Shadowspeak by Raven Eckman Fox Pointe Publishing 2021

Rune has always spoken to shadows. They kept her company through a terrible childhood. Rune had a mother who ignored her, a father who was at times cruel and kind, and a brother who loved her but was still only a child himself. At the age of ten, Rune is sold to the brothel in the city of Vodihr by her father. Years later, after successfully fleeing the island with the help of her brother, Rune is called back to the place of her greatest trauma to help another.

This is my first review of a book from the 2021 Twin Cities Book Festival. I found this at the publisher’s table, but didn’t get a chance to meet with the author.

The best description of Shadowspeak is Darkly Beautiful. The first sections have a couple of large time jumps, and I knew I wasn’t getting the whole story. It is a nod to the writing to say despite knowing I was getting pieces I wasn’t frustrated, and was in fact hooked. You do have to trust things will be explained eventually, and it does fall into place. The protagonist is definitely an unreliable narrator, until she finds out what is actually going on.

After I was done, I wanted to read it again to catch how all the pieces fit together. Major events are explained, but there are some details you do have to work out for yourself. Shadowspeak isn’t as explicit as I thought it would be with a mature readers warning. Yes, it does deal in dark stuff. The first chapter is Rune being sold to the brothel and it doesn’t get lighter from there. But a lot is hinted at rather than shown. You don’t see Rune entertaining a client, but she talks of how she felt afterwards. There is some violence on the page, and a lot of child abuse, but I have definitely read worse in books that didn’t have a warning.

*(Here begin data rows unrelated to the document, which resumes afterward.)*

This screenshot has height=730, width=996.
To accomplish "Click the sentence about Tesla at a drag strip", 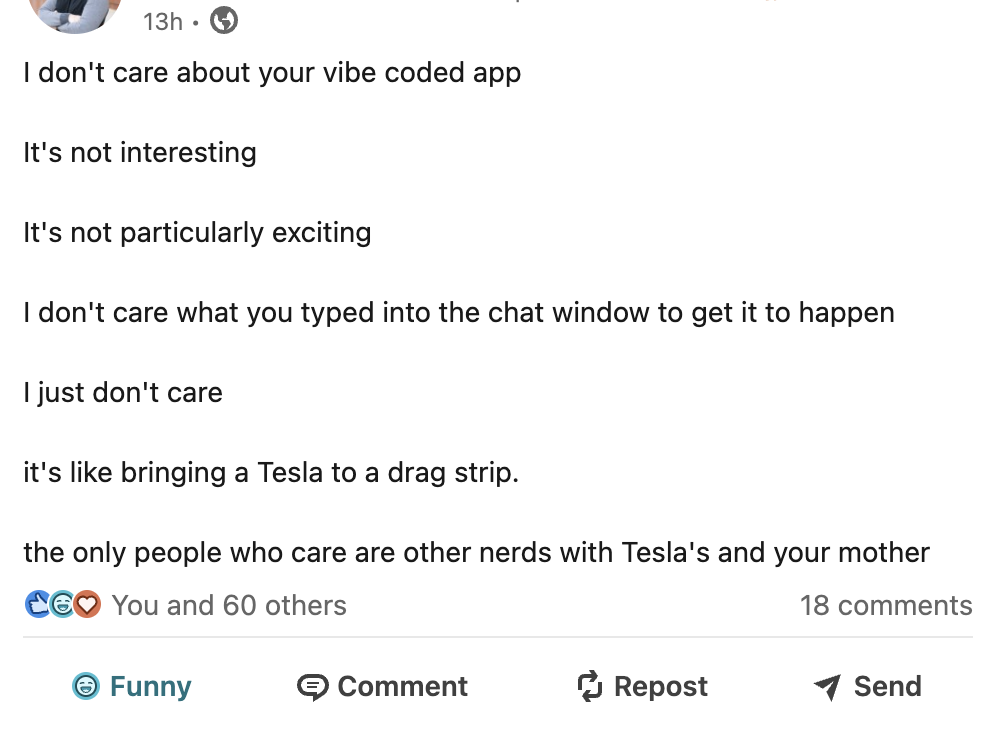I will tap(271, 472).
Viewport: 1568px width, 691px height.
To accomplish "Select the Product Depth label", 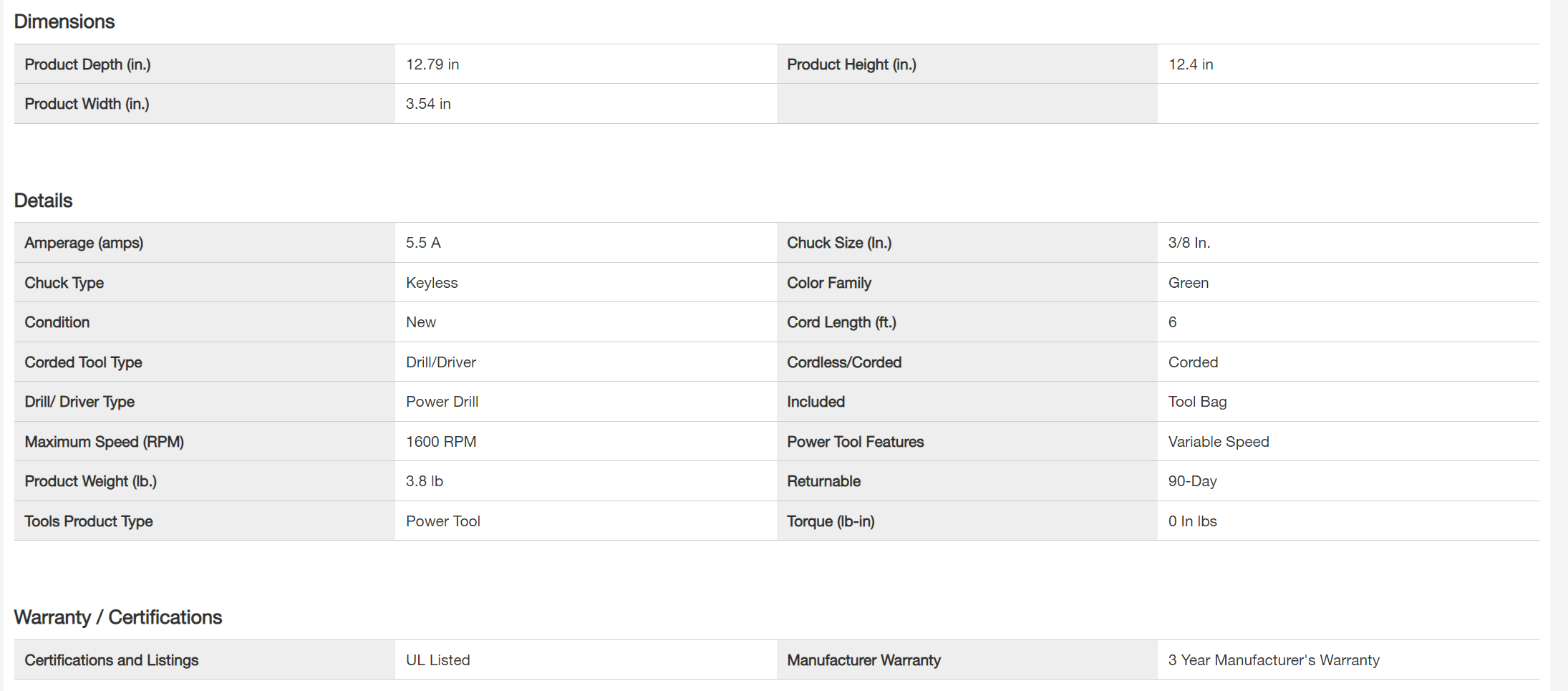I will coord(87,64).
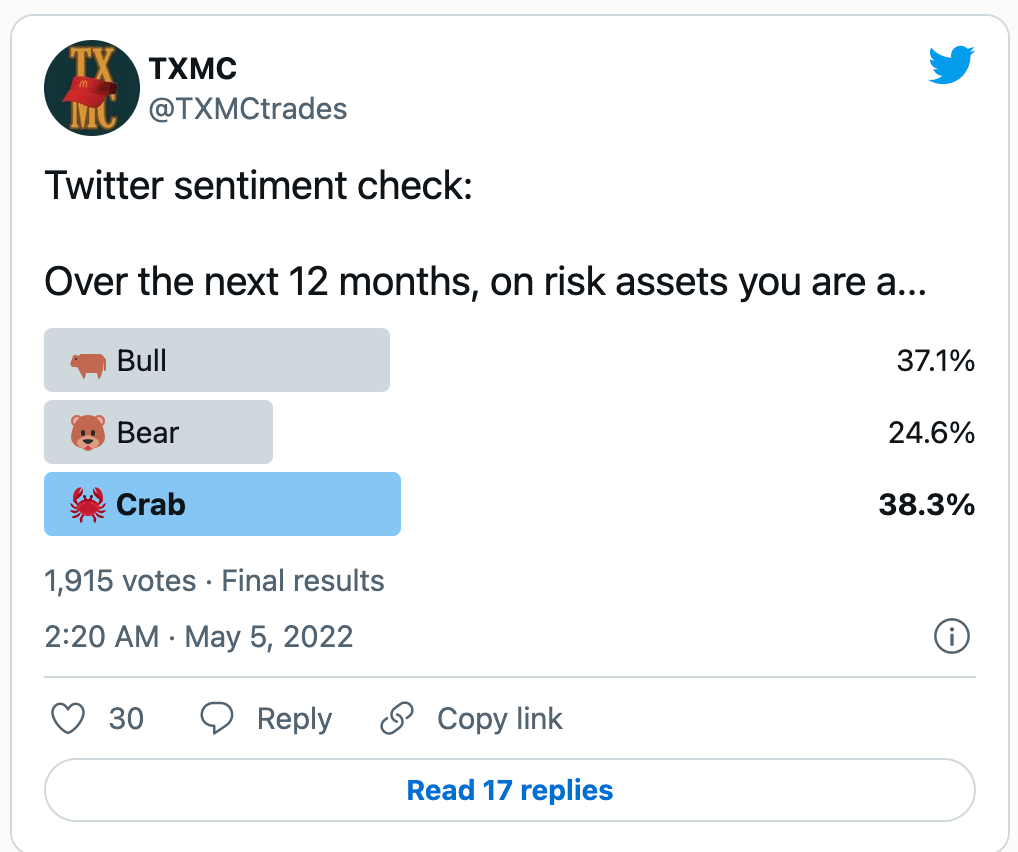Like the tweet with the heart icon
This screenshot has height=852, width=1018.
67,718
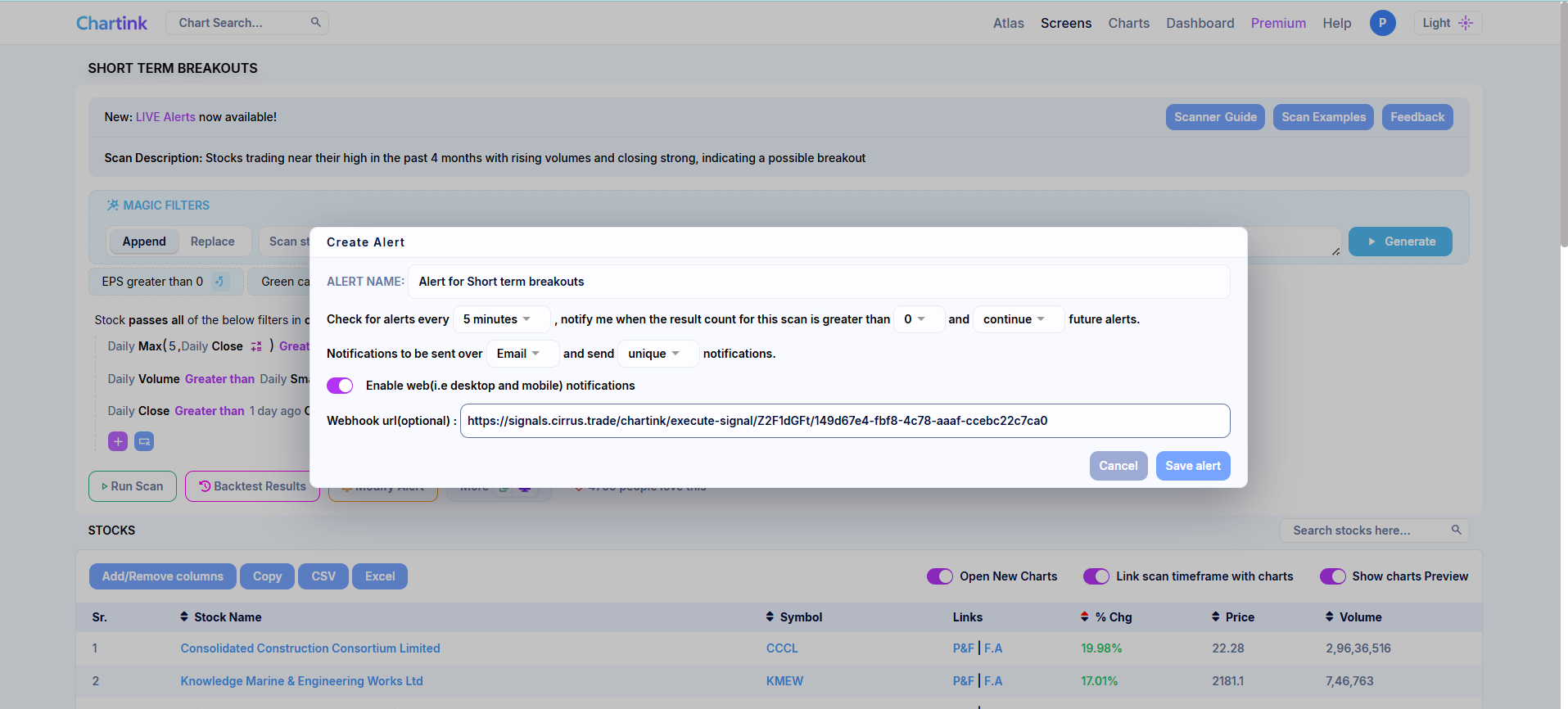Open the user profile avatar P
The image size is (1568, 709).
coord(1382,23)
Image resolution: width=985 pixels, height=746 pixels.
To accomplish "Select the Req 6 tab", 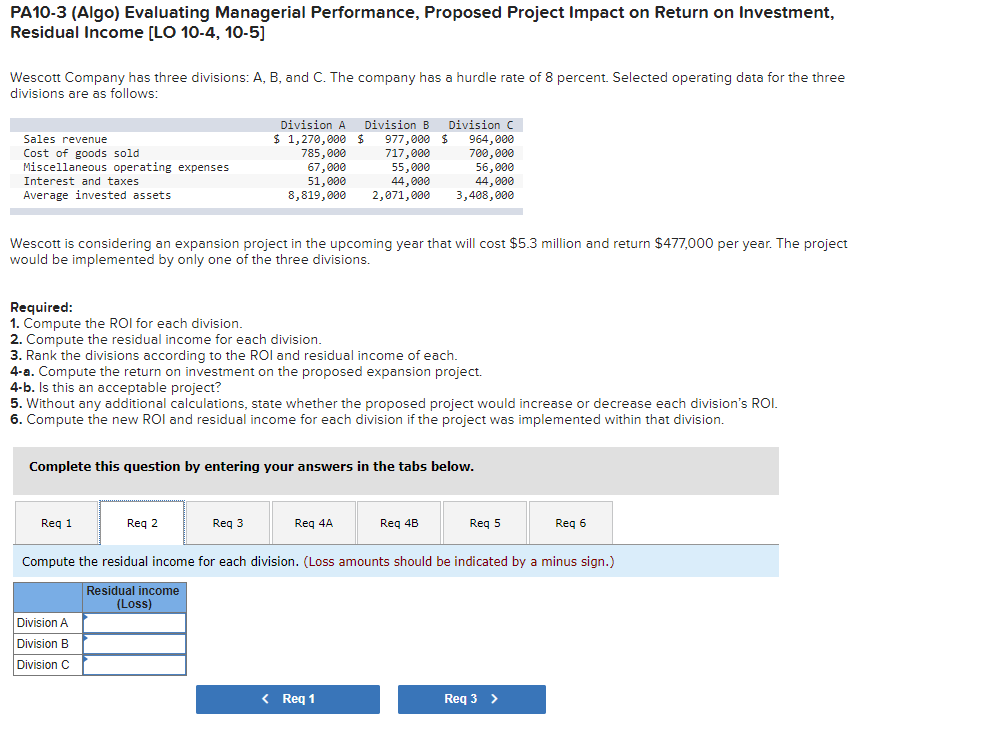I will point(570,522).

Shadowspeak’s world is full of Old Norse words and creatures. For once, there is a book heavily inspired by Norse culture that does not revolve around Ragnorak.  I definitely enjoy that aspect, but many Old Norse elements are used in horror, although it is revealed how they have been twisted in the end. There is talk that the Old Gods are dead, and the supernatural beings in the story don’t feel like gods to me because they are too focused.

I do have to set my polytheism aside to enjoy this story. Nature abhors vacuums, and it is never explained why the Old Gods left.  At one point Loki is mentioned, but I think that detracts from the story rather than adds to it. What took the gods place in Vodihr is something that doesn’t have humanity’s best interest at heart. The person who gained power and manipulates the city is greedy and twisted. Vodihr is said to keep the old ways, although it is revealed that what you see is a sick twisting of those traditions.  There is a glimpse of the good old ways, and I think I would have liked it better if the author had shown more of that. There is a hint that the horror we see on page is the twisting of the Old Ways and not the Old Ways themselves, but I wish there was much more than a hint.

While it is a traumatic and dark story Shadowspeak is beautifully told. Rune is able to see through the lies in the end, which makes this a story of triumph and not just tragedy. For a book with so much trauma there is joy in it, and a love story.